High CPU load on Standalone Gateway
- Updated failure cases documentation for exporter based on review
- Documented failure cases for ZeebeDB
- Wrote an chaostoolkit experiment based on the last manual Chaos experiment
- Run a chaos experiment with @Deepthi, where we put high CPU load on the standalone gateway https://github.com/zeebe-io/zeebe-chaos/issues/28
Chaos experiment:
We did today an chaos experiment where we used our standard setup with a baseline load of 100 workflow instance and 6 workers, which can activate 120 jobs max. On our steady state we saw that we are able to start and complete 100 workflow instances in a second. One instance took 1 - 2.5 seconds.
We expected when we introduce stress on the standalone gateway CPU that the latency of the processing goes up and the throughput goes down, but there should be no cluster wide failures happening. We expected that after removing the stress the system should come back to normal and the baseline should be reached again.
The results look promising. We have seen no outage. We tested it twice and saw that the throughput goes down and latency up on stress, but comes back to normal after removing it.
What was unexpected or what we found out:
Unexpected was that our Broker back pressure goes up, which means it drops requests during the stress time. This was not expected, since the latency between writing to dispatcher and processing the event should not change. We probably need to investigate this more. Current assumption is that the gateway sends requests in batches and this causes in higher spikes on the back pressure. We need more metrics on the transport module to verify that. There is already an open issue for that https://github.com/zeebe-io/zeebe/issues/4487 We might need to tackle this, before we can find out more here.

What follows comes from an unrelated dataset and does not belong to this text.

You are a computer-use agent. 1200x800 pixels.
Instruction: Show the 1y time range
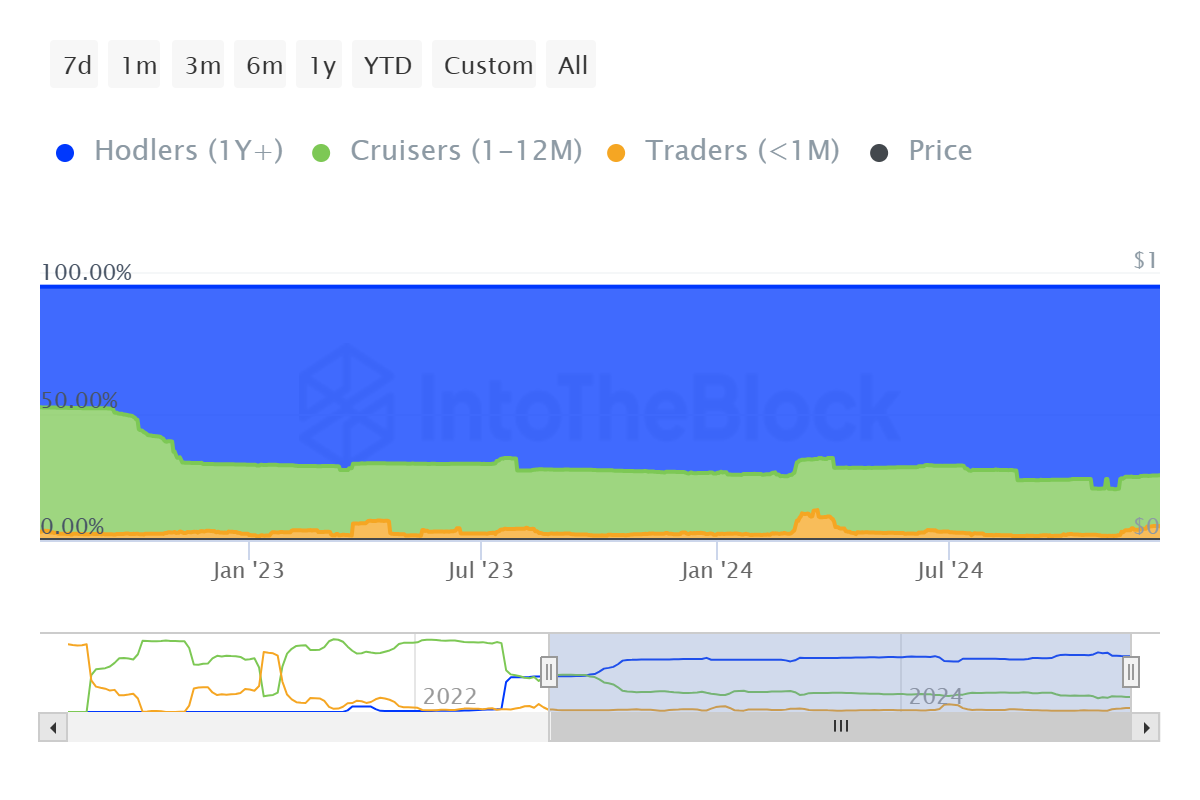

We found out that the standalone gateway is not resource limited, which caused that we used at some point 12 CPU cores. It seems there is also an open issue for that on the helm charts https://github.com/zeebe-io/zeebe-cluster-helm/issues/74
We want to improve on our current chaos toolkit test. We want to introduce failures and verify the steady state during the failure is happening, on rollback we should remove the failure again. We currently just verify that we can recover, but not the behavior during a failure, which might be also interesting.
Participants
- @deepthidevaki
- @zelldon